With MIFOR on the way out now...
The old issue of the absence of a term rupee market is now back in sharp focus following the Reserve Bank of India's recent directive on scrapping MIFOR as a swap benchmark. Swap pricing critically depends on the availability of liquid floating rate benchmarks and the derivation of robust zero and forward rate curves. It is a fact that floating rate borrowing/lending by both financial intermediaries and non-financial corporations in India is quite limited. That is, a "cash" floating rate market on the borrowing/lending side is quite small, if not non-existent. To that extent, viewed in isolation, rupee interest rate swaps providing for floating-to-fixed and vice-versa may not be that pressing a need. The need and significance of swaps, though, extends over a larger domain. For instance, given the large amount of long-term fixed rate residential mortgage financing that Indian banks are doing now in some cases, close to two-thirds of all incremental lending swaps are an obvious interest rate risk management tool. Also important is the issue of currency risk management in Indian bank balance-sheets.

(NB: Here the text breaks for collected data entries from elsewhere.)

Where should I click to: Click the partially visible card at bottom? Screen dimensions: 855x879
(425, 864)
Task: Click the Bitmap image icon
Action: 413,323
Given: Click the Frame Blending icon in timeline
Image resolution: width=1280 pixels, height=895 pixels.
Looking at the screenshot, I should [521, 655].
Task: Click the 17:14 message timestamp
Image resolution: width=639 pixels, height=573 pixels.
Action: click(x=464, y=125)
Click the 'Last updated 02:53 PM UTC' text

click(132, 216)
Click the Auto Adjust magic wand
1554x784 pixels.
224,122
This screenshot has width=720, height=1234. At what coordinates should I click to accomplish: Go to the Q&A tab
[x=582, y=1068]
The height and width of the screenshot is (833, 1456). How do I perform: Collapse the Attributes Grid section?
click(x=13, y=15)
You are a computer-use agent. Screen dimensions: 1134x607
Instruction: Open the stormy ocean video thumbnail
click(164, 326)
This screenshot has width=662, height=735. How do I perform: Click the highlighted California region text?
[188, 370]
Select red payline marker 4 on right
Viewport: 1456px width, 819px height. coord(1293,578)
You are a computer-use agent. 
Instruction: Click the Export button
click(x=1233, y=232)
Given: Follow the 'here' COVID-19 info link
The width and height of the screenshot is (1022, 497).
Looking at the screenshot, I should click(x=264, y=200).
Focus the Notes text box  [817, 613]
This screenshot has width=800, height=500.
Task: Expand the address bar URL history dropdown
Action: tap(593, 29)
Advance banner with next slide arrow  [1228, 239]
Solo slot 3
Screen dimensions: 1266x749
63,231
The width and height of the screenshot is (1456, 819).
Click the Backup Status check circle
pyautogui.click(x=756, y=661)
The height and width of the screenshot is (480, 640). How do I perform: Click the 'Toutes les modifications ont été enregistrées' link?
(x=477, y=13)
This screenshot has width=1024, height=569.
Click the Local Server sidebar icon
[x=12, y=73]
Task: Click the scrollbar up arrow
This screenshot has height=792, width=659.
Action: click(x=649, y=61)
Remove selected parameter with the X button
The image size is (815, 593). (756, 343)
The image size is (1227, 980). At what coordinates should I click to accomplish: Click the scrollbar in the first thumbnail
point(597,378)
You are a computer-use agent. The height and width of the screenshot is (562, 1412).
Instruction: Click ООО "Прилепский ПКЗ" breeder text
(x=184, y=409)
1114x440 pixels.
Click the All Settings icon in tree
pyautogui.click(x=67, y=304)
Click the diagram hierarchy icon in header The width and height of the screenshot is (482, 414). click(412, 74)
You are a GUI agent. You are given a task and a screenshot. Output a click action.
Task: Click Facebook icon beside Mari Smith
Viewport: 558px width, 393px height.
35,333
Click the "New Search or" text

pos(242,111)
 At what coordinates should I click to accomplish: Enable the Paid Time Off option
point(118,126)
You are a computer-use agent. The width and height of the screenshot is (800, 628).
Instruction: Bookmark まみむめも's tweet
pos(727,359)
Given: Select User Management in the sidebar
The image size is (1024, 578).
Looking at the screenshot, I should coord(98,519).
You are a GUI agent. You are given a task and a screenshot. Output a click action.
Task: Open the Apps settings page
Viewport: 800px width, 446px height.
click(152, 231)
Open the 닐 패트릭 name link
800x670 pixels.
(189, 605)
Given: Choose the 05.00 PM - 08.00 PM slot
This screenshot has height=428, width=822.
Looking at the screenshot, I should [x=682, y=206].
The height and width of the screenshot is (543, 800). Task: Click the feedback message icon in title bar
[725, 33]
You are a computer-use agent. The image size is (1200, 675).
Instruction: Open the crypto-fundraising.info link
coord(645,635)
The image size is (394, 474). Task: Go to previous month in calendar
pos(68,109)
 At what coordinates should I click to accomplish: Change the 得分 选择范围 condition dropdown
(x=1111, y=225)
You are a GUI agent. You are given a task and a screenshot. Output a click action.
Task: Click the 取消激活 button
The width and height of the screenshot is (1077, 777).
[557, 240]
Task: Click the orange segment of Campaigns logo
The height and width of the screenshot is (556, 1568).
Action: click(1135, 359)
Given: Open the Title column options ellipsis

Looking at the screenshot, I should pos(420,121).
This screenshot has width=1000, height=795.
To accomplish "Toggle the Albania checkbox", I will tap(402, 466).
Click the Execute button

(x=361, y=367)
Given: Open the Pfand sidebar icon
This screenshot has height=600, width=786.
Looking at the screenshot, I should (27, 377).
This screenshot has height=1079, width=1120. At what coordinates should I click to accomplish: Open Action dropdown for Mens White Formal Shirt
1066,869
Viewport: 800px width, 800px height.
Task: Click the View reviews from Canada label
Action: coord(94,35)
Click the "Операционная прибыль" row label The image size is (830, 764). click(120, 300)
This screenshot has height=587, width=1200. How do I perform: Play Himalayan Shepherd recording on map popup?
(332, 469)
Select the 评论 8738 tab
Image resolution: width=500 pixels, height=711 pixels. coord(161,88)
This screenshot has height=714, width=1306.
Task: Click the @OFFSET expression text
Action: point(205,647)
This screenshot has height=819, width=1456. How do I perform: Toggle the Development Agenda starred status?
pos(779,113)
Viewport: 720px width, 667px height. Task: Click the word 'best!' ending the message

A recent RBI report on the external liabilities of Indian commercial banks points out that the international liabilities of Indian banks (that is non-rupee liabilities) are almost double that of the international assets (that is non-rupee assets). Quite plainly, foreign currency borrowings have mainly gone on to fund rupee assets. There is nothing inherently wrong in that. Only, with such currency mismatches, risk management products such as currency swaps seem an imperative need. As this piece is being written, the RBI has clarified that MIFOR swaps could continue to be used to hedge permissible currency exposures subject to limits to be approved by the central bank. The issue of hedging rupee interest rate exposures and the rupee floating rate benchmarks for that purpose, though, is still open. (The author is Associate Vice-President Treasury ING Vysya Bank Ltd. These are his personal views and do not represent those of his employer.)